LA FRASE

"HABLÉ CON EL PRESIDENTE DE MÉXICO Y LE OFRECÍ TODO MI APOYO, SI ES NECESARIO AL MURO LO HAREMOS ANTISÍSMICO." (DONALD TRUMP)

jueves, 11 de agosto de 2016

COLGADOS DEL TRAVESAÑO, FLOJITOS DE PAPELES


El intento opositor de discutir ayer en Diputados los proyectos para frenar el tarifazo chocó contra las exigencias reglamentarias (al no tener despachos de comisión requerían de dos tercios de los votos presentes para su tratamiento en el recinto), y con la cerrada defensa de la política del gobierno de Macri y de su ministro Aranguren, por todo el interbloque de "Cambiemos".
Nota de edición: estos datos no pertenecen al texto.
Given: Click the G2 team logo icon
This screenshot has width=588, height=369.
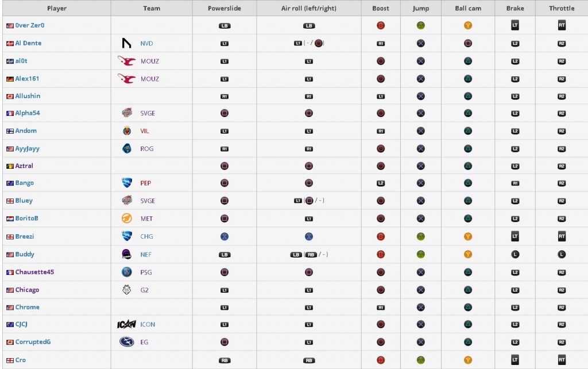Looking at the screenshot, I should tap(127, 290).
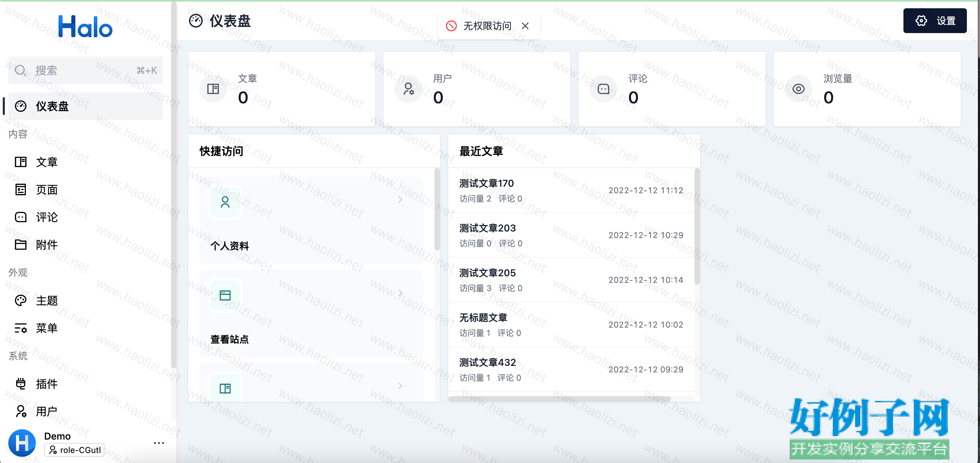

Lo que incluye a los radicales (que hasta ayer protestaban por estar marginados de las decisiones del gobierno, tanto como por el tarifazo en sí) y a Carrió, que pasó de sostener que las facturas de luz y gas habían sido "toqueteadas" por háckers de la Cámpora, a sugerir que se hagan las audiencias públicas que no se hicieron (como si ese fuera el único problema), y se retrotraigan los aumentos a esa fecha; dando por sentado que los porcentajes no se discuten, y que las audiencias son un mero formalismo.  

Que todos los sectores de "Cambiemos" hayan cerrado filas en el Congreso en defensa del tarifazo marca a las claras que éste (una de las políticas más repudiadas del gobierno de Macri) es crucial para los objetivos políticos y económicos del gobierno; tanto para plantar la bandera del ajuste (este tarifazo ha sido anunciado como el principio de una "revisión tarifaria integral"), como para demostrar la suficiente fortaleza política para imponer medidas impopulares. Eso es lo que están defendiendo los legisladores oficialistas, mas allá del culo de Aranguren, o los balances de Caputo; que también entran en el combo, por supuesto.
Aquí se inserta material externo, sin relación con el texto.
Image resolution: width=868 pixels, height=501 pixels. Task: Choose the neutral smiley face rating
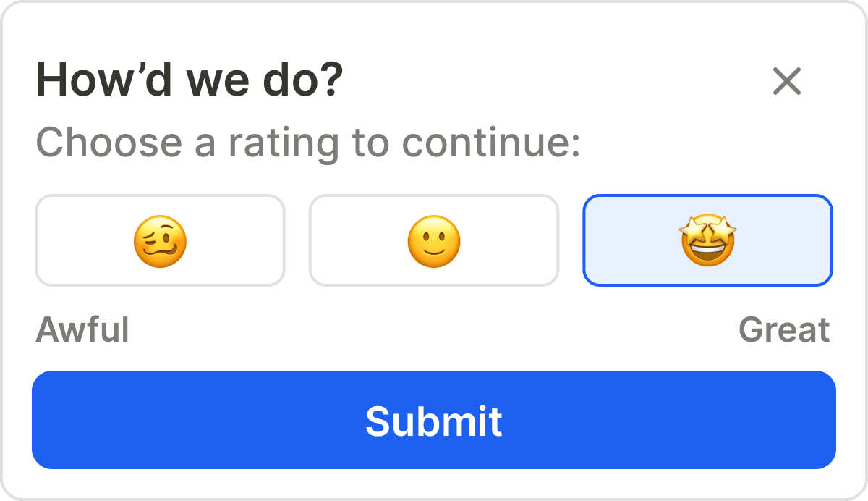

El scrum defensivo de ayer en Diputados es consistente con la presión pública del propio Aranguren a la Corte para que convalide el tarifazo, y con la admonición mediática de Macri a los que "nos ponen palos en la rueda que nos impiden avanzar". El gobierno vino hasta acá defendiendo el tarifazo en la justicia con suerte adversa, y con argumentos dudosos y en cierto punto inverosímiles; como que las audiencias públicas ya se hicieron en el 2004, o que ese mecanismo rige para el transporte y la distribución de gas y electricidad, pero no para la generación o la fijación del nuevo precio del gas en boca de pozo y en los puntos de ingreso al sistema de transporte; o para el precio de la electricidad que se paga a las generadoras.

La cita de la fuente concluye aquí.